Stored data:
++++++++

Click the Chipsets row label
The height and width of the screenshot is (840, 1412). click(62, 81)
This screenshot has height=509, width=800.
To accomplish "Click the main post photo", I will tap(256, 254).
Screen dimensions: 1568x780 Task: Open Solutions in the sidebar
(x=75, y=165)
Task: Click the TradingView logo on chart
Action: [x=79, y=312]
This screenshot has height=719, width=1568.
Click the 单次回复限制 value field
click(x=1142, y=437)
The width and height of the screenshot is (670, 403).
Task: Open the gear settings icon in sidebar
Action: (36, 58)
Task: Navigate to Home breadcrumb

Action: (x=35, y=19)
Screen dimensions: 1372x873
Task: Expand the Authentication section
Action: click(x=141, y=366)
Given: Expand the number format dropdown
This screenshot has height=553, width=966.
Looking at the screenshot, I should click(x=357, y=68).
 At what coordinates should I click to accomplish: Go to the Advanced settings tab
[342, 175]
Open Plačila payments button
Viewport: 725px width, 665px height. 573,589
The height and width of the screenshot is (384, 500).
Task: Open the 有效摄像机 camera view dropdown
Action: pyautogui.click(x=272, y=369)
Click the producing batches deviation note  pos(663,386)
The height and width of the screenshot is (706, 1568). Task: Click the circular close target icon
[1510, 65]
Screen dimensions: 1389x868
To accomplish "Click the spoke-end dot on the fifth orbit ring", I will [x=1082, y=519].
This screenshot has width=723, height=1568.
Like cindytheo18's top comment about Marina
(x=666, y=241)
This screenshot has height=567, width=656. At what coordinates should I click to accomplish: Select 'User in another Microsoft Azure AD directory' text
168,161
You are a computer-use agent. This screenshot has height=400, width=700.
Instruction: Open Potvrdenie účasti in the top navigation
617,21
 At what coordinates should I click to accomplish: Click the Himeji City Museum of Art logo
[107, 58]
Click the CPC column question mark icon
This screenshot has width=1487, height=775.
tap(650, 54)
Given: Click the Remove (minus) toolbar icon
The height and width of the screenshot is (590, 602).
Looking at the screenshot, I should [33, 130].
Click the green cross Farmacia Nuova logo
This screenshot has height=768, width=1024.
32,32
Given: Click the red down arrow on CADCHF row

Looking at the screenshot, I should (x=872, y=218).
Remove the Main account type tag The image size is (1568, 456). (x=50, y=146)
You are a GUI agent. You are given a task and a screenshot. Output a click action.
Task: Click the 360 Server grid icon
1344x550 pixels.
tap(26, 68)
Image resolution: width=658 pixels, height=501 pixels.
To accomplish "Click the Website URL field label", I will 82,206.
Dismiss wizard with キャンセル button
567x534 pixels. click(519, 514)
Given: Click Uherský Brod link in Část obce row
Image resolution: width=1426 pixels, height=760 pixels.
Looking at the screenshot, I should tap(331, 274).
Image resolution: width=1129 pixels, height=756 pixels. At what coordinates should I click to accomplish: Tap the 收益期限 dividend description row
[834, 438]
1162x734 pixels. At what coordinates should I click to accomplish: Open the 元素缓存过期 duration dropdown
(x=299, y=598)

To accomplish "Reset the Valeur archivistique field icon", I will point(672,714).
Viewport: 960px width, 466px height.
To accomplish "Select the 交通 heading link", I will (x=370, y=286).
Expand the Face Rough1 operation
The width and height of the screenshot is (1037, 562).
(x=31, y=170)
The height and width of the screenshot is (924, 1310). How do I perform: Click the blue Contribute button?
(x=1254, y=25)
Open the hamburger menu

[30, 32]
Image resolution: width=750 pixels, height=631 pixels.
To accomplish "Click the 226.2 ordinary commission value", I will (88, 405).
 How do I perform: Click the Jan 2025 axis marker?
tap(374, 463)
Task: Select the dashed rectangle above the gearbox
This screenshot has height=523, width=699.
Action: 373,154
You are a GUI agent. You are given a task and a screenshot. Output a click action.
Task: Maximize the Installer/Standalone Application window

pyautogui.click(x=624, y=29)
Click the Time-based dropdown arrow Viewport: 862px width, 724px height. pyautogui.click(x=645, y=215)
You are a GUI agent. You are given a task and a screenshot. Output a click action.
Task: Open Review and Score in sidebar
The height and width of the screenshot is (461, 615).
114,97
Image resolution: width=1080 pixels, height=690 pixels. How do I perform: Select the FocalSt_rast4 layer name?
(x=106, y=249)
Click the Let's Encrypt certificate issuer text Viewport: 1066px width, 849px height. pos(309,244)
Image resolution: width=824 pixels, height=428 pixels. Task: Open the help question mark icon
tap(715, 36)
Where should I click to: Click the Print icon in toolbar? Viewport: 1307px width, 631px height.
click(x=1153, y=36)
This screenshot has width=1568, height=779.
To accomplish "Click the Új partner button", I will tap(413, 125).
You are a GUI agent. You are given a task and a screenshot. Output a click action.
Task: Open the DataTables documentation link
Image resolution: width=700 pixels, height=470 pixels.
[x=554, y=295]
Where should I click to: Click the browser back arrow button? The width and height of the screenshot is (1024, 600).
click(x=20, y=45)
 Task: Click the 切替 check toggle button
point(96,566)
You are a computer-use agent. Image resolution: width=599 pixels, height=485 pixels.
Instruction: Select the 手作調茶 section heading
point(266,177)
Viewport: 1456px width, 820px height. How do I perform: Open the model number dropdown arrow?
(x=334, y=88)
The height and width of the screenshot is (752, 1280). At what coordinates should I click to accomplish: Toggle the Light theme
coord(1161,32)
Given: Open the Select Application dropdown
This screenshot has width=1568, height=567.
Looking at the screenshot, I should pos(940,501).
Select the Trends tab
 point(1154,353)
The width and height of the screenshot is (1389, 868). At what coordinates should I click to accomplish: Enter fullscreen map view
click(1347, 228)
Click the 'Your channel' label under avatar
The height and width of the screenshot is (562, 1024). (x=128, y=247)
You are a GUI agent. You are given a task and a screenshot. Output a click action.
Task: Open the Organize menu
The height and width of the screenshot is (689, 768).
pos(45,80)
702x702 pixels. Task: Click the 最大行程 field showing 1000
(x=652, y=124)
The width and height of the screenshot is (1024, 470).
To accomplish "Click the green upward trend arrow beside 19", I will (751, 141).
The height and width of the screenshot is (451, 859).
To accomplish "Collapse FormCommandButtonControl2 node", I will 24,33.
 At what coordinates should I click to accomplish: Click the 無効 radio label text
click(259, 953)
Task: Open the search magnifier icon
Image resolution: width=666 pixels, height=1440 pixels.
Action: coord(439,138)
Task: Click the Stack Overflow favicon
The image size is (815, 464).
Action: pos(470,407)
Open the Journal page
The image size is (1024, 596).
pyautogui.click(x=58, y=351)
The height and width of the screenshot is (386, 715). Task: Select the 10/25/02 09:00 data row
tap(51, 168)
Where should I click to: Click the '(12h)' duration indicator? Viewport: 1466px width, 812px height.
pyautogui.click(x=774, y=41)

++++++++

- Required action: Transcribe the records from their first line. Stop after the line with "This screenshot has height=719, width=1568.", including it.

- Final answer:
Click the Chipsets row label
The height and width of the screenshot is (840, 1412). click(62, 81)
This screenshot has height=509, width=800.
To accomplish "Click the main post photo", I will tap(256, 254).
Screen dimensions: 1568x780 Task: Open Solutions in the sidebar
(x=75, y=165)
Task: Click the TradingView logo on chart
Action: [x=79, y=312]
This screenshot has height=719, width=1568.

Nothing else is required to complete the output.